### YOUR TASKS
1. List the three weather hazards that the storm article says people in the Midwest are bracing for.
2. Resume the article about the Midwest storms, picking up after its final sentence.

### SOURCE TEXT

Posted on May 21, 2013 at 7:31 AM

Updated Tuesday, May 21 at 11:08 AM

Nearly 64 million people in a broad strip of the Midwest are bracing for a third day of tornadoes, powerful thunderstorms and damaging hail, from the same storm system that spawned that tragic twister in Oklahoma Monday. Severe storm systems including tornadoes caused at least $27 billion in economic losses last year, second only to hurricanes and tropical storms, according to the Insurance Information Institute of New York. And one meteorologist tells USA Today that by the time this current storm system winds down later this week, it may end up being the costliest U.S. natural disaster event so far this year. Oklahoma City's been struck by tornadoes more times than any other place in the U.S.

(Data entries)
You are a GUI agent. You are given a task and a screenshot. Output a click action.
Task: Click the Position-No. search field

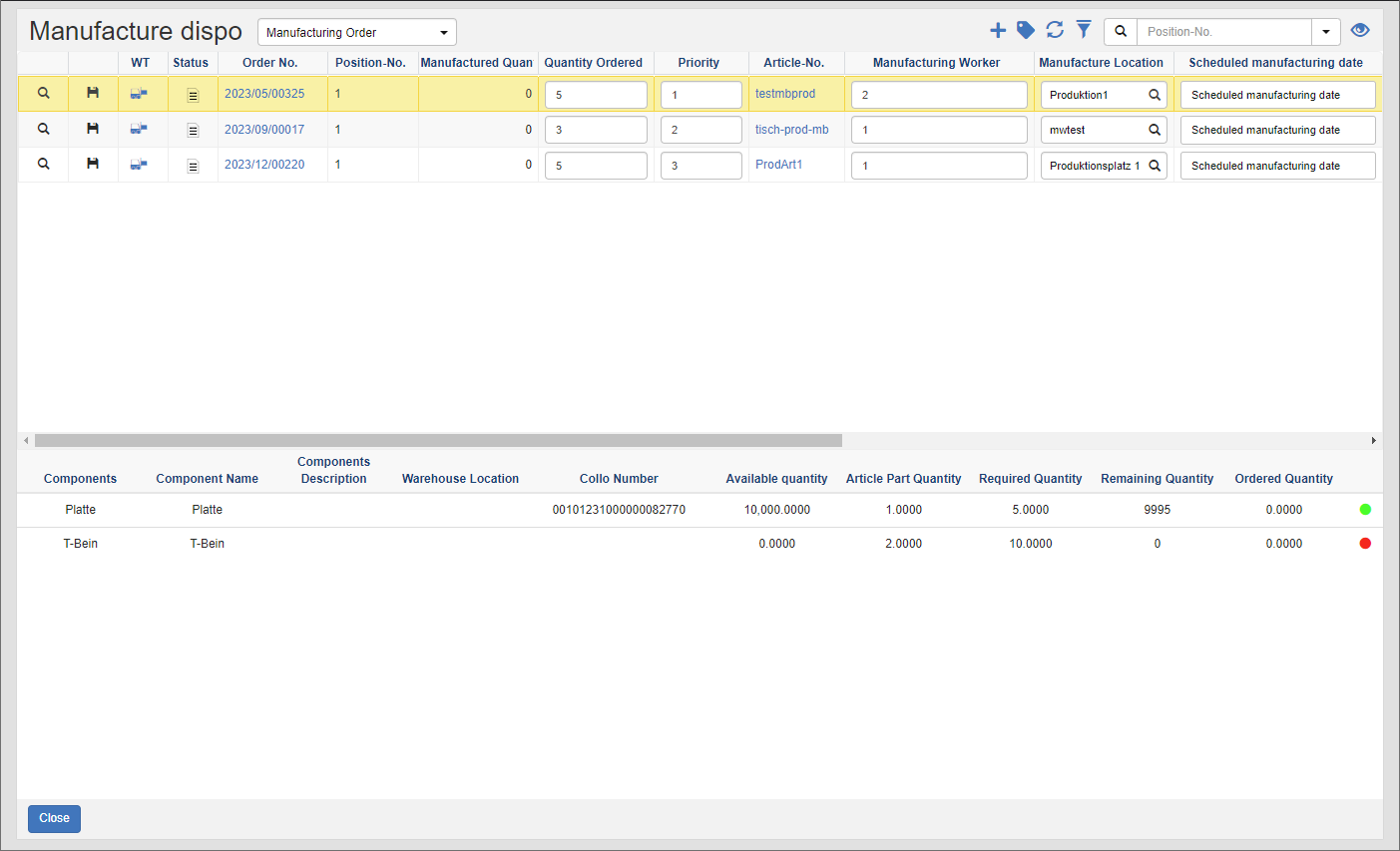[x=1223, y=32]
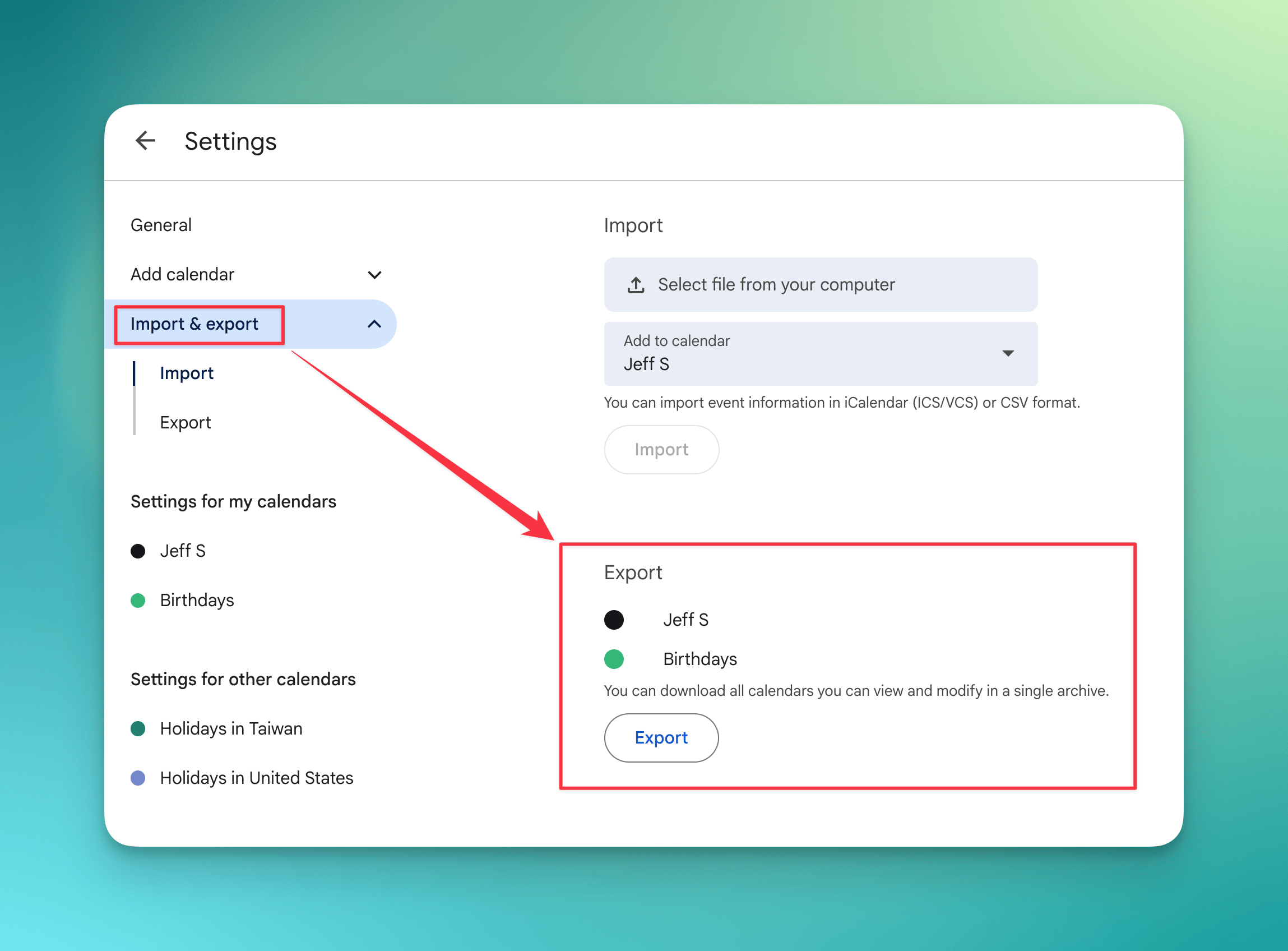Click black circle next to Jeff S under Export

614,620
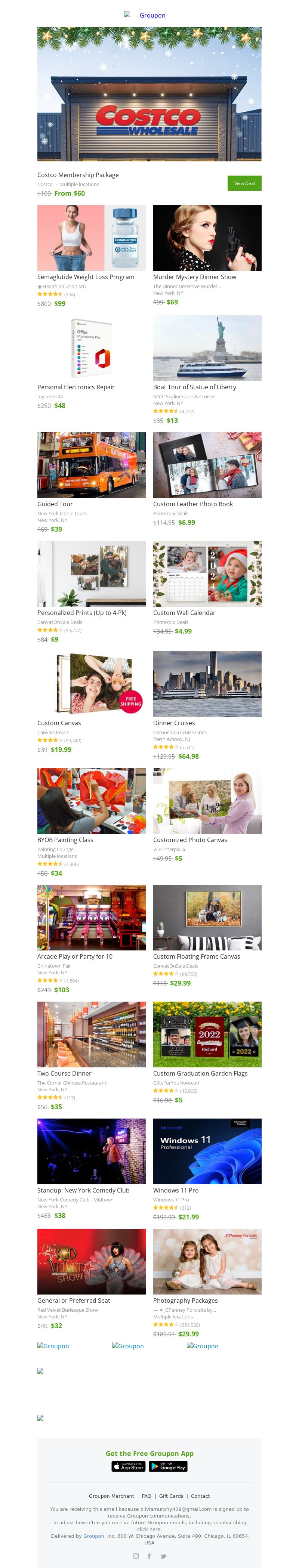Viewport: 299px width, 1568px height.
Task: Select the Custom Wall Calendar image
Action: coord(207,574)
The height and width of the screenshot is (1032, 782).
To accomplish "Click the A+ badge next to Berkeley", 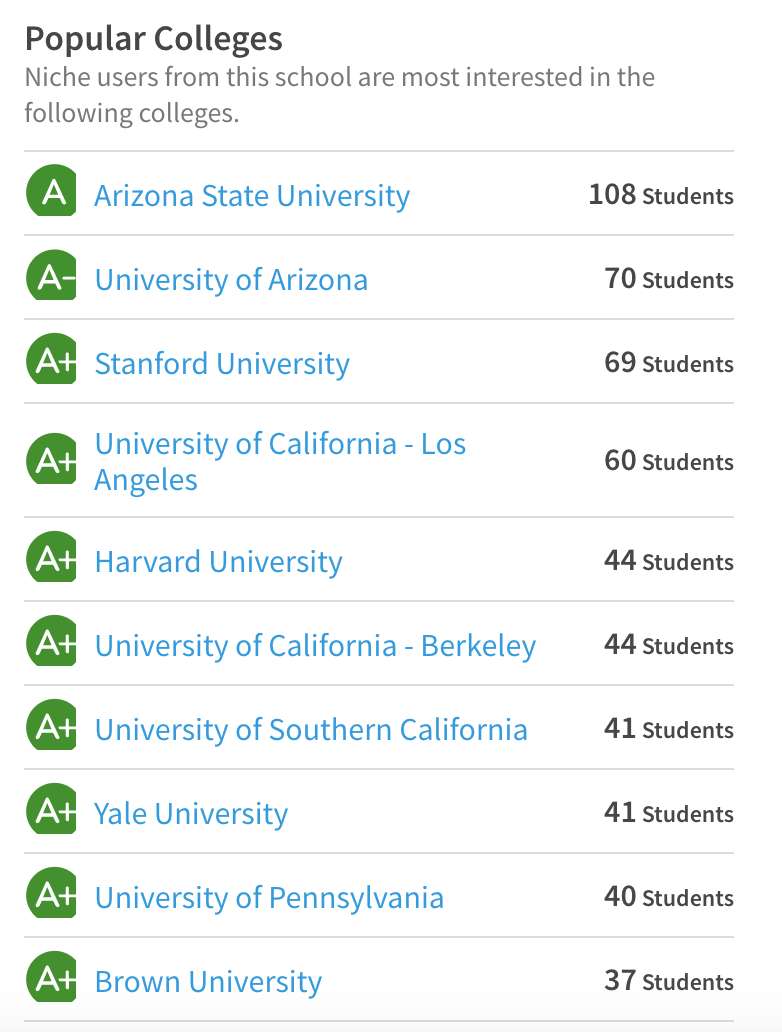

### RESULTS OF THE EXERCISE
1. Tornadoes, powerful thunderstorms, and damaging hail.

2.
Americans are doing a better job of dealing with credit card debt. Transunion says the delinquency rate fell in the first quarter and the average debt per borrower dropped almost 5 percent from the previous quarter to $4,878.

And Greyhound is hoping acting like an airline will help profits fly higher. The bus company is doing away with flat pricing and starting to charge more for travel on certain high-demand days instead.  Greyhound is getting help from an unidentified airline on this. It's also starting a loyalty rewards program, and promising to upgrade buses nationwide.